Grenfell


I subscribed to the London Review of Books for a year. I wanted something left-wing to balance my subscription to the right-wing Spectator. (Beat that for impartiality, BBC!). So it's pleasing that others are now finding the LRB worth a read, thanks to a long and fascinating piece there about the Grenfell Tower disaster by author and LRB editor-at-large Andrew O'Hagan. 

It's one of those pieces that, if correct, should be used in university media departments to show how poor and irresponsible mainstream media reporting can be - for if what Andrew O'Hagan says is correct then the mainstream media, including the BBC, have failed us badly. 

According to his account, the media immediately helped politicise the disaster and started the blame game, guiding the blame towards the wrong people - mainly the Council, its leaders and workers. They come about of AO'H's account sounding like thoroughly decent, well-intentioned people who not only tried to do their best when the disaster struck but did plenty of good in the immediate aftermath - despite all the extra hurdles flung in their path. Nicholas Paget-Brown, the then-Council leader, in particular, comes across as having been treated abominably - though he's so decent that he would never say so himself. 

Here's a brief extract:
That evening, not long after his office was trashed, Paget-Brown received a call at home from the prime minister. She told him she had just been to the Clement James Centre and was told the people there had had no communication from the council. ‘We know Clement James very well,’ he said. He thought it very odd. People inside her group who know of the call say that May was disgruntled by her reception, was floored by its contrast to the reception Jeremy Corbyn had received, and was determined to find the reason. ‘I’m hearing that people aren’t seeing the council,’ she told Paget-Brown. ‘How many families need housing tonight?’ 
‘At their own request, there’s one large family of seven still in the sports centre,’ Paget-Brown said. (This was the Jafari family.) May then said that a support group from the Department of Communities and Local Government would help locate accommodation for others who wanted it. Paget-Brown did not tell her that everyone else who wanted temporary accommodation already had it. 
‘I had a list,’ one of the officers informed me, ‘of every hotel that people were in. All the families, with the flat number, everything. But on Radio 4 they reported that a family had allegedly been sent to Preston with £10. Absolute nonsense. I was swearing at the radio: “I’ve got the list here! There’s nobody further than Acton! Nobody had been sent outside West London! And we gave people a lot of money. The council had said straightaway: “Give people as much money as you can.”’
The BBC has given his article some coverage. 

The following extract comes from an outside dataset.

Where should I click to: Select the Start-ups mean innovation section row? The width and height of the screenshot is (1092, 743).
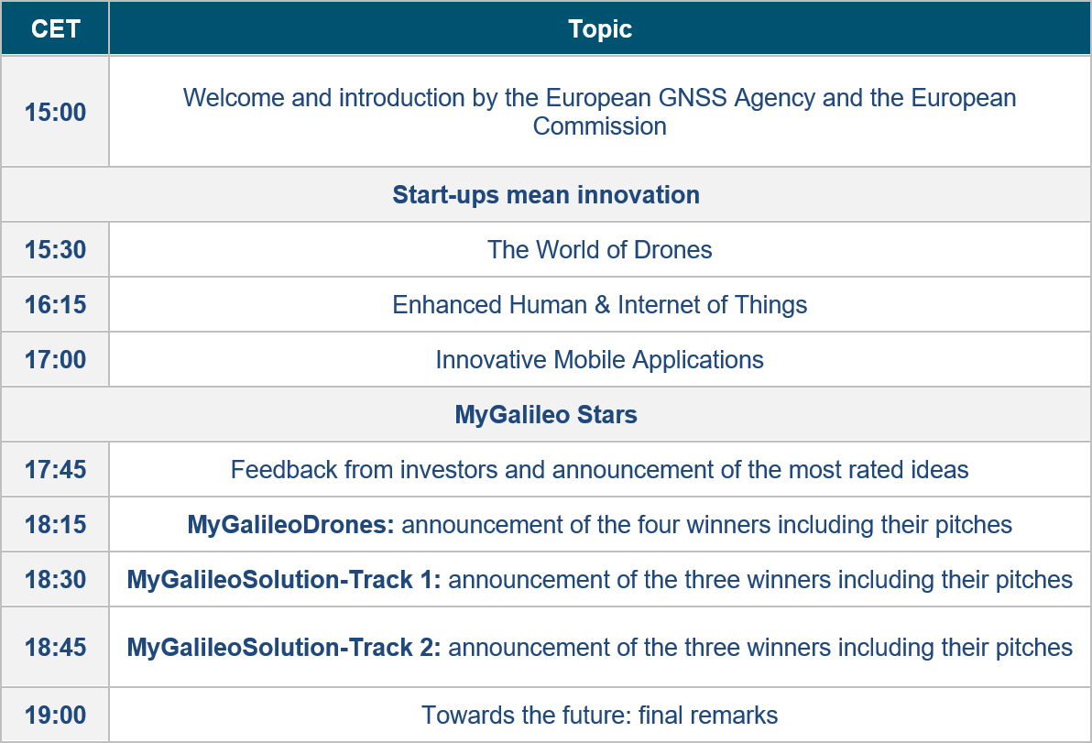(546, 195)
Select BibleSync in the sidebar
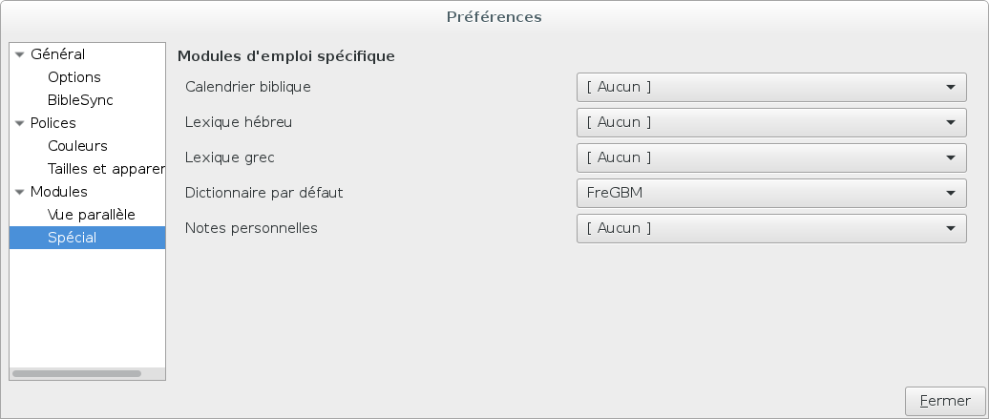Image resolution: width=989 pixels, height=419 pixels. pos(80,100)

Yesterday Mr. O'Hagan was interviewed on the Today programme. Mishal Husain sounded if she was sticking to the script (in more than one sense) - and it certainly wasn't his script. (Her challenges sounded pre-prepared, wooden and ill-thought-out.) 

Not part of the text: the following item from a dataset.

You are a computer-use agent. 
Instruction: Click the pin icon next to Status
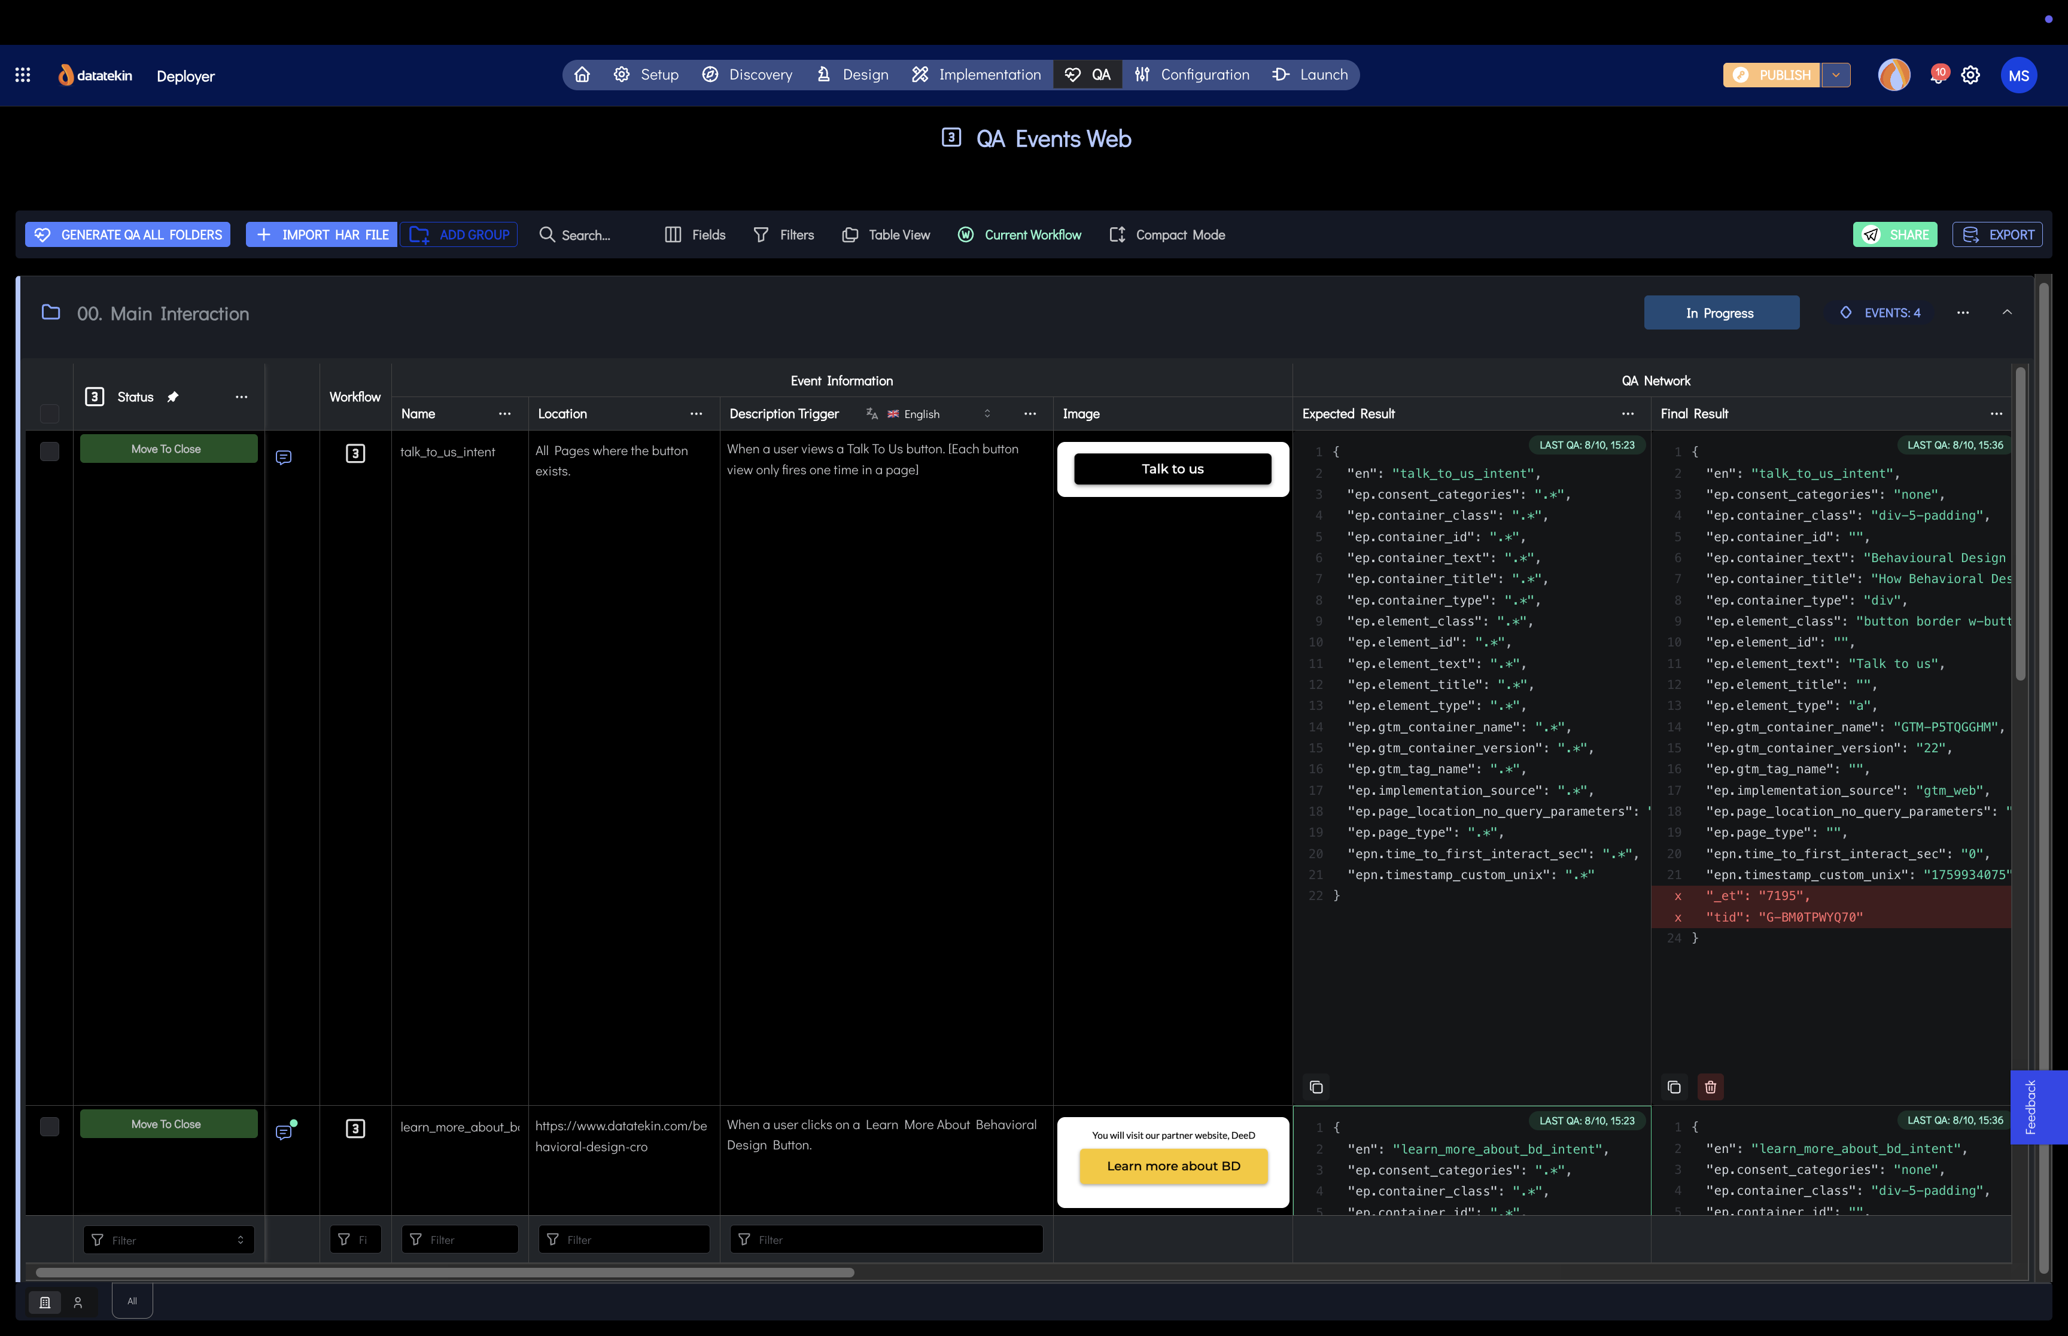(x=173, y=397)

And then, immediately after interviewing AO'H, she interviewed Peter Herbert, the founder of BMELawyers4Grenfell who dismissed Andrew O'Hagan's ten months of research and insisted there was "a race dynamic" to the tragedy. 

The odd thing about Mishal's interview with Mr. Herbert is that she let him speak without interruption or even a single challenge. It was strikingly unbalanced interviewing.  

Andrew O'Hagan also got a bit part in a BBC News website report yesterday - three short, single-sentence paragraphs in a 30-paragraph article. The bulk of the BBC report was given over to an opposing report - that from Muslim Aid, which is still blaming the Council. Quite why Muslim Aid get the headline treatment and the main part of the report and the LRB's extensive study gets three short paragraphs almost in passing is a telling question I think. And that Muslim Aid review was a lead story yesterday across the BBC as a whole. 

Peter Herbert on Today said that Andrew O'Hagan's piece was a non-expert view. So surely is Muslim Aid's. Why make so much more of the latter than the former?

Is Andrew O'Hagan correct? Have the likes of the BBC misreported this from the start? 

I'm not in a position to say, of course. I read his LRB piece and was wholly persuaded by it. It rang much truer for me that any number of partisan accounts or BBC/other media accounts - especially as it seemed disinterested. (Mr. O'Hagan is far from being a right-winger or a Tory and yet here he was exonerating a Tory council). 

What do I know though? Hopefully many others - including at the BBC - will seriously take up Andrew O'Hagan's challenge and properly respond to his findings. 

If such a important story as this - one that the BBC has focused on with unusual and prolonged intensity for nearly a year now - has been as badly reported as the London Review of Books suggests it has been then the UK media, especially the BBC, should hang its collective head in shame.